Californians can now access their energy usage with a click of a button. That’s because in January 2012, the Green Button program was launched with two of California’s largest utilities on board: Pacific Gas & Electric and San Diego Gas & Electric, serving more than 6 million customers. Green Button is an industry-led initiative in response to the White House’s call to action to provide electricity customers with easy access to their energy data.
Created based on a developing standard called Open Automated Data Exchange (OpenADE), Green Button uses the data to serve up CSV (comma separated values) to customers which can be exported and manipulated as the customer wishes. The US federal government wants to make this a national program so that customers throughout the country can optimize the cost and size of their solar photovoltaics, verify the efficiency of their energy retrofit investments, and so forth. California has demanded that it’s big three utilities start sharing information with their customers right away.
In addition to this online format, several companies are already working on iPhone/iPad apps, smartphone interfaces, and other web applications that would serve up Green Button data in different formats to offer even more functionality as well as energy efficiency tips, information on whether solar would be cost-effective for that particular consumer, and more. For instance, Opower, a company that provides energy efficiency tips to a collective 60 million utilities customers, is working with Facebook to develop an app that will allow customers to compete to save the most energy base on Green Button data.

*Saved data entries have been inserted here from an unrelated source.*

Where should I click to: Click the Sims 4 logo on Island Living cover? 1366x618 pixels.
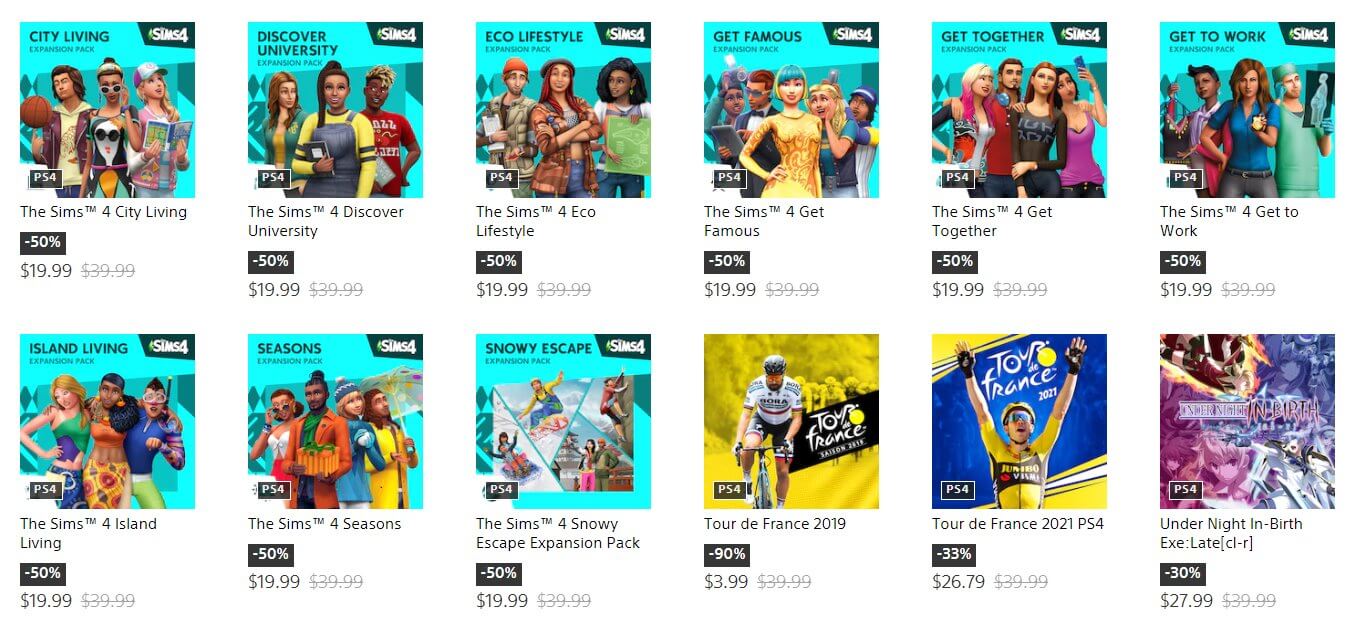(169, 346)
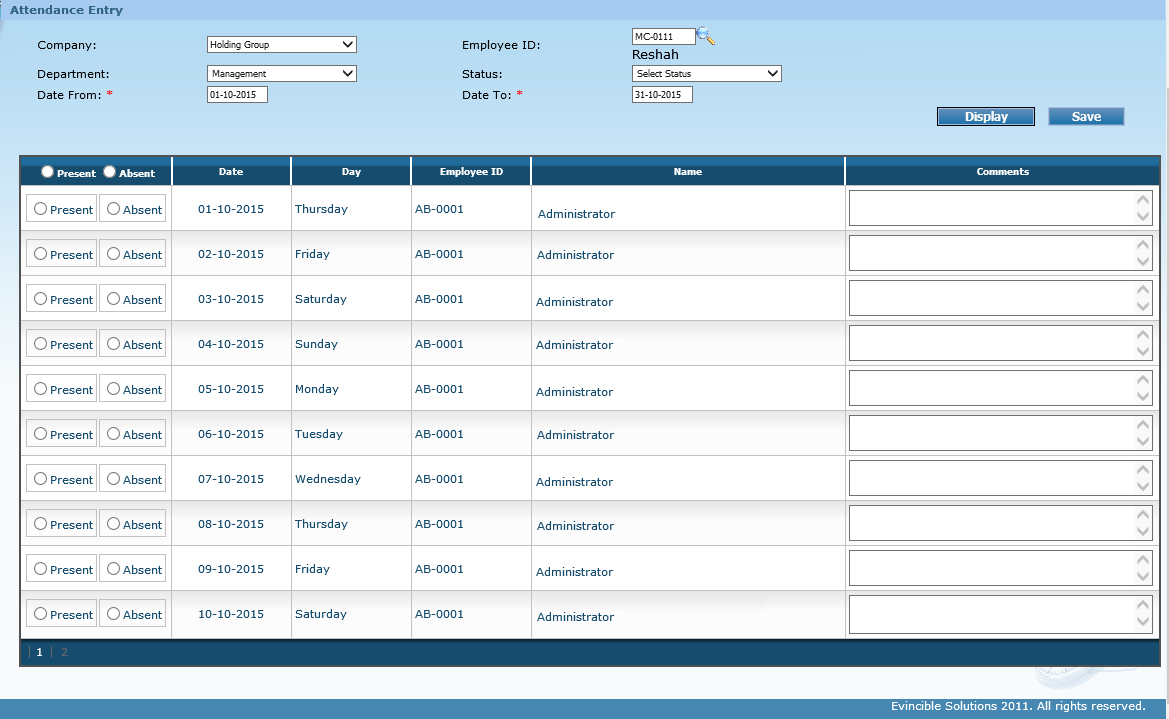This screenshot has width=1169, height=719.
Task: Click the Employee ID input field
Action: (662, 37)
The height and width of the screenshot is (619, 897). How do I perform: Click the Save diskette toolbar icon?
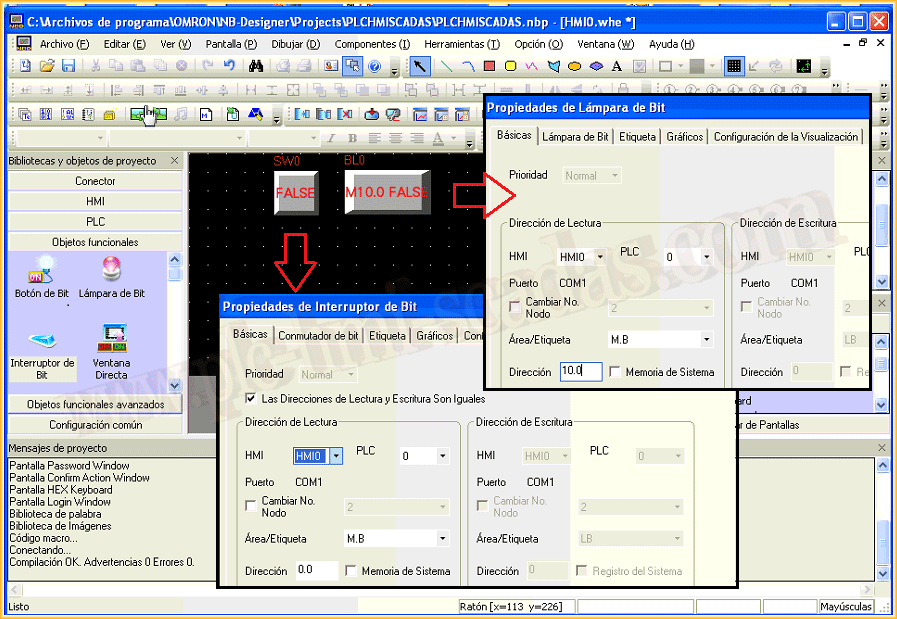[x=69, y=66]
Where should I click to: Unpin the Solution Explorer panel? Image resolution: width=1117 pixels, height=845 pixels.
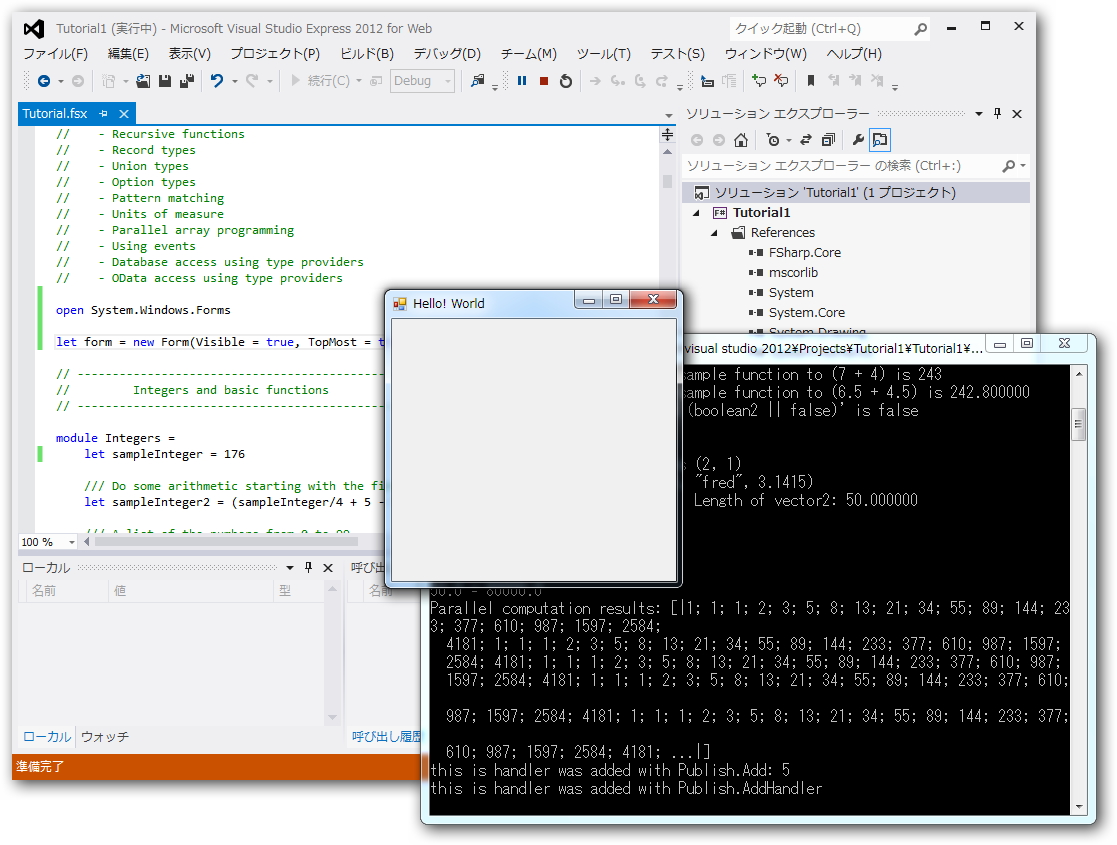pyautogui.click(x=997, y=113)
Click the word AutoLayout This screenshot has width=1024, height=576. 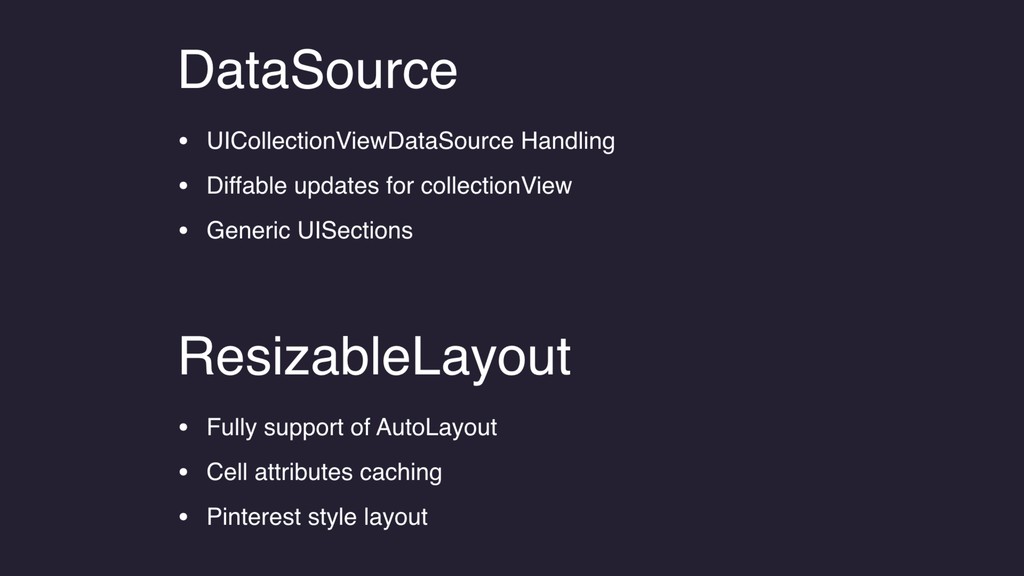pyautogui.click(x=436, y=428)
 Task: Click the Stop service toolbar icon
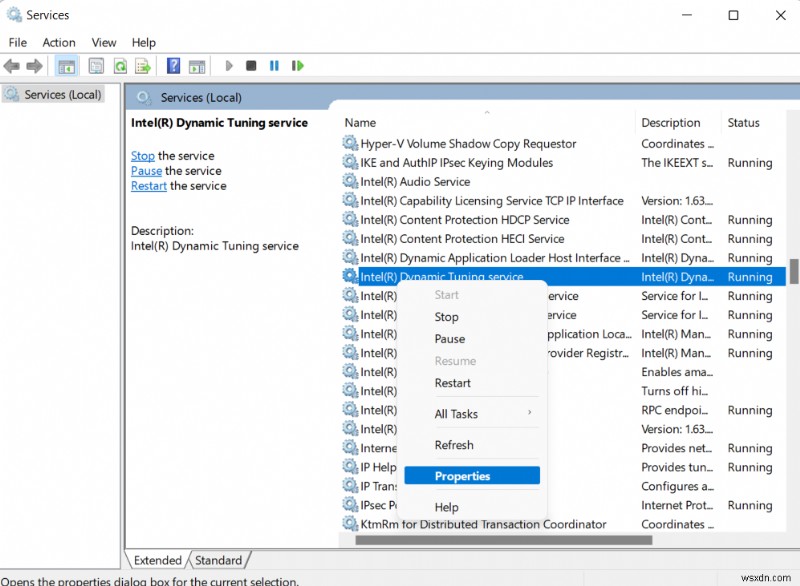pos(252,66)
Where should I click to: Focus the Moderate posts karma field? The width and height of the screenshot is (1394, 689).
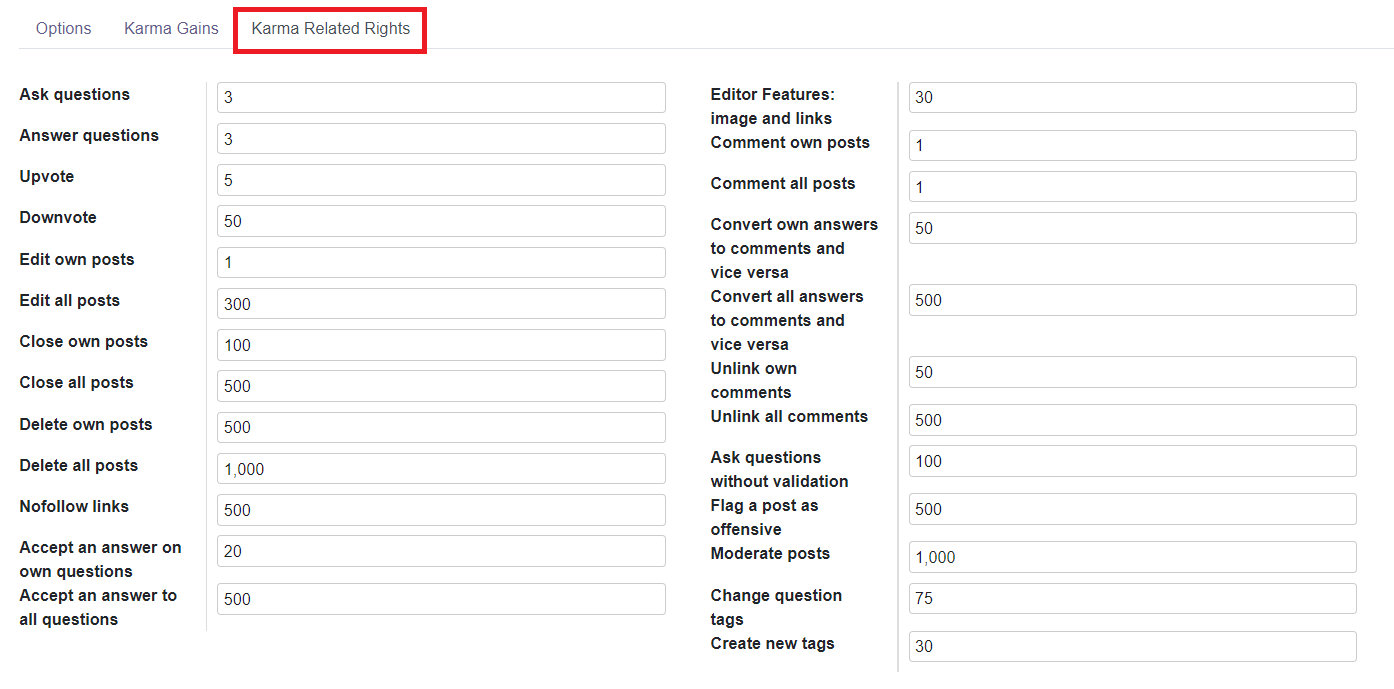1130,557
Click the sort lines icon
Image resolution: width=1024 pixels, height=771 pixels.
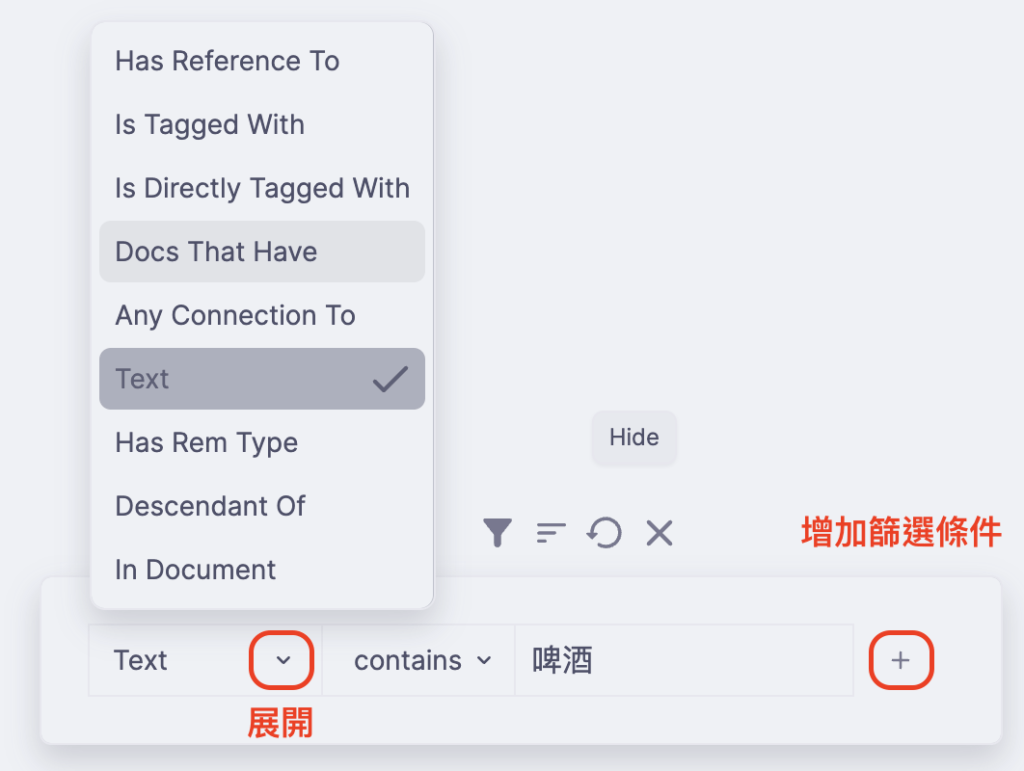pyautogui.click(x=551, y=533)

According to the White House, this technology will soon be adopted by utilities in other states as well. So far, the following utilities have signed on to the Green Button Initiative (though many have yet to implement the program for their customers):
- American Electric Power
- Austin Energy
- Baltimore Gas & Electric
- CenterPoint Energy
- Commonwealth Edison
- Glendale Water and Power
- Pepco Holdings
- Southern California Edison
- Virginia Dominion Power
Success of the program will depend largely on the overall industry adoption of this practice, though the program looks promising.